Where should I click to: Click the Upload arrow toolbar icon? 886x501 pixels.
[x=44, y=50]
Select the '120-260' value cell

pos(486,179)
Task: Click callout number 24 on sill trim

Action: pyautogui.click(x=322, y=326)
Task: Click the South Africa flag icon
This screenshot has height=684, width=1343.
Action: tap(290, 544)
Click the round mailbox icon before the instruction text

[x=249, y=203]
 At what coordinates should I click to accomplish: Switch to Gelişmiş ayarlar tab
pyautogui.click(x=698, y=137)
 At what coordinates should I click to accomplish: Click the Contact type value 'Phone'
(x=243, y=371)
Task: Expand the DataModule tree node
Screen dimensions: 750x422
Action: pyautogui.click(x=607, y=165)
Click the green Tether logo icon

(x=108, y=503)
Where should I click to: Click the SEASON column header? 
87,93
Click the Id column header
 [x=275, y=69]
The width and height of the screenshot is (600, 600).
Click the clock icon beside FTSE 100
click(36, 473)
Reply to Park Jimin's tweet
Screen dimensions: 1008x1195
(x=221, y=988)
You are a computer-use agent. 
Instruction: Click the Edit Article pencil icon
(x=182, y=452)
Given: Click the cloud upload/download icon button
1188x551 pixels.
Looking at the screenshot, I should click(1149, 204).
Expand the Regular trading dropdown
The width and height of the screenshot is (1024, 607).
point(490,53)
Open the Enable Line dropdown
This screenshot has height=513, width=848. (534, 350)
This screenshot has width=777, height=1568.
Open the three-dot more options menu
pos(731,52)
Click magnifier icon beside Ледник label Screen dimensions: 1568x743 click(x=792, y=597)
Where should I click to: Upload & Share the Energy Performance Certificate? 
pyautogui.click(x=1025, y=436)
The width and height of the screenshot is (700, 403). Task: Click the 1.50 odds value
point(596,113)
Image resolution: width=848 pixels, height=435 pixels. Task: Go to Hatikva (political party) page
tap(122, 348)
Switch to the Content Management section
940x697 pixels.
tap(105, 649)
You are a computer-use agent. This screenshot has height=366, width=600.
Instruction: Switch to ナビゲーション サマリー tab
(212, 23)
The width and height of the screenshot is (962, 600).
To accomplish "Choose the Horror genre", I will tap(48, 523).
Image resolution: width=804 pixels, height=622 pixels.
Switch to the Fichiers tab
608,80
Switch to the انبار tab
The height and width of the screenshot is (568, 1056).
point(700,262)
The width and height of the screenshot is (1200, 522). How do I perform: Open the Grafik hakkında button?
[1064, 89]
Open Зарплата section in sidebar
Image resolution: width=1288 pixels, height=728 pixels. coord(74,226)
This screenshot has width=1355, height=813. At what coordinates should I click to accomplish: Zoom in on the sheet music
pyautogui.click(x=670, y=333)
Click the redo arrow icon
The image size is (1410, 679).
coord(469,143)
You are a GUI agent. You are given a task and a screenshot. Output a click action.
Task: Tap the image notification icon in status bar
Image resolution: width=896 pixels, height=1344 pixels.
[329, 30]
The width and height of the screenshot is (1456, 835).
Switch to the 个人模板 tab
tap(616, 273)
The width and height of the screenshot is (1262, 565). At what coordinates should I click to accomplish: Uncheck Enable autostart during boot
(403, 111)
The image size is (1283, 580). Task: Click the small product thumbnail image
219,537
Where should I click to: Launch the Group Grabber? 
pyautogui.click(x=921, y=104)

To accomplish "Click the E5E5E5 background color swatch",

* Description of the task *
Every entry above should be retyped exactly as it appears.

* Response *
Where should I click to: Click the Upload arrow toolbar icon? 886x501 pixels.
[x=44, y=50]
Select the '120-260' value cell

pos(486,179)
Task: Click callout number 24 on sill trim

Action: pyautogui.click(x=322, y=326)
Task: Click the South Africa flag icon
This screenshot has height=684, width=1343.
Action: tap(290, 544)
Click the round mailbox icon before the instruction text

[x=249, y=203]
 At what coordinates should I click to accomplish: Switch to Gelişmiş ayarlar tab
pyautogui.click(x=698, y=137)
 At what coordinates should I click to accomplish: Click the Contact type value 'Phone'
(x=243, y=371)
Task: Expand the DataModule tree node
Screen dimensions: 750x422
Action: pyautogui.click(x=607, y=165)
Click the green Tether logo icon

(x=108, y=503)
Where should I click to: Click the SEASON column header? 
87,93
Click the Id column header
 [x=275, y=69]
The width and height of the screenshot is (600, 600).
Click the clock icon beside FTSE 100
click(36, 473)
Reply to Park Jimin's tweet
Screen dimensions: 1008x1195
(x=221, y=988)
You are a computer-use agent. 
Instruction: Click the Edit Article pencil icon
(x=182, y=452)
Given: Click the cloud upload/download icon button
1188x551 pixels.
Looking at the screenshot, I should click(1149, 204).
Expand the Regular trading dropdown
The width and height of the screenshot is (1024, 607).
point(490,53)
Open the Enable Line dropdown
This screenshot has height=513, width=848. (534, 350)
This screenshot has width=777, height=1568.
Open the three-dot more options menu
pos(731,52)
Click magnifier icon beside Ледник label Screen dimensions: 1568x743 click(x=792, y=597)
Where should I click to: Upload & Share the Energy Performance Certificate? 
pyautogui.click(x=1025, y=436)
The width and height of the screenshot is (700, 403). Task: Click the 1.50 odds value
point(596,113)
Image resolution: width=848 pixels, height=435 pixels. Task: Go to Hatikva (political party) page
tap(122, 348)
Switch to the Content Management section
940x697 pixels.
tap(105, 649)
You are a computer-use agent. This screenshot has height=366, width=600.
Instruction: Switch to ナビゲーション サマリー tab
(212, 23)
The width and height of the screenshot is (962, 600).
To accomplish "Choose the Horror genre", I will tap(48, 523).
Image resolution: width=804 pixels, height=622 pixels.
Switch to the Fichiers tab
608,80
Switch to the انبار tab
The height and width of the screenshot is (568, 1056).
point(700,262)
The width and height of the screenshot is (1200, 522). How do I perform: Open the Grafik hakkında button?
[1064, 89]
Open Зарплата section in sidebar
Image resolution: width=1288 pixels, height=728 pixels. coord(74,226)
This screenshot has width=1355, height=813. At what coordinates should I click to accomplish: Zoom in on the sheet music
pyautogui.click(x=670, y=333)
Click the redo arrow icon
The image size is (1410, 679).
coord(469,143)
You are a GUI agent. You are given a task and a screenshot. Output a click action.
Task: Tap the image notification icon in status bar
Image resolution: width=896 pixels, height=1344 pixels.
[329, 30]
The width and height of the screenshot is (1456, 835).
Switch to the 个人模板 tab
tap(616, 273)
The width and height of the screenshot is (1262, 565). At what coordinates should I click to accomplish: Uncheck Enable autostart during boot
(403, 111)
The image size is (1283, 580). Task: Click the small product thumbnail image
219,537
Where should I click to: Launch the Group Grabber? 
pyautogui.click(x=921, y=104)

To accomplish "Click the E5E5E5 background color swatch",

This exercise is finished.